Cylinder Pressure Sensor based Engine Combustion and Fuel System Diagnostics

Abstract: Nowadays, the developed diagnostics models and software are not capable of locating the root cause of an emerging malfunction, or in other words the responsible component, while the vehicle is up and running. In most cases they are solely able to provide the driver with indications that a fault has been detected within a group of components. Subsequently, it is unavoidable that the vehicle returns to the workshop for a number of standardized tests to be performed, in order to evaluate the condition of the potentially faulty components. The new era in combustion engines and the attempt to fully incorporate closed-loop combustion control can facilitate the diagnostics procedure and especially the process of fault isolation. By harnessing signals from both real and virtual sensors, it can be feasible to diagnose or even prognose faults, averting the return of the vehicle to the workshop. Moreover, the down-time of the vehicle, can be radically decreased, since there will be an indication on which components to focus. Taking into account the fastpace steps and improvements on the respective hardware, such as sensors, one can understand that this endeavour can actually be successful in the future.
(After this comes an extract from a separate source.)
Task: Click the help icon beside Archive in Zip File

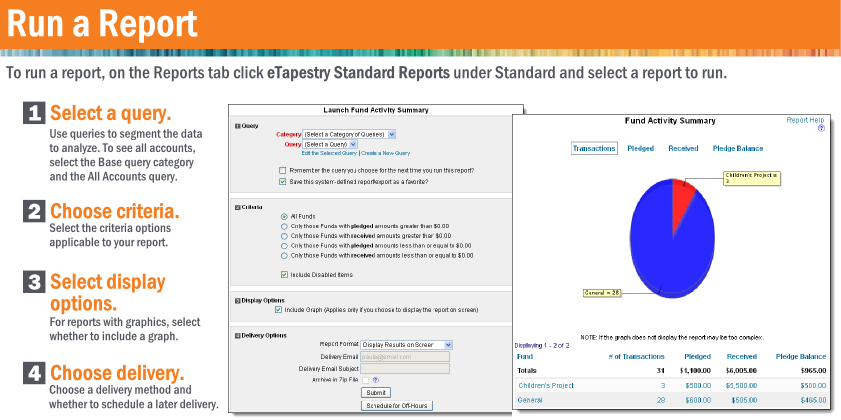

In the spectrum of this thesis it is assessed whether or not fault detection and isolation can be achieved, through comparison of sensors’ output signals for a number of engine parameters to a stored set of nominal values for these parameters (reference values). Towards that goal, virtual sensors have been developed with the aid of measurement data, in order to increase the reliability of the system. Subsequently, a network of dependencies between parameter values and consequent malfunctions has been constructed, in the form of flowcharts, rudimental for fault isolation. In addition to that and despite the fact that no finalized production code for the model is provided, pseudocode charts have been created as well. Finally, significant effort was made to derive precise tolerances for the reference values, as this is of great importance for the results of the diagnostics model.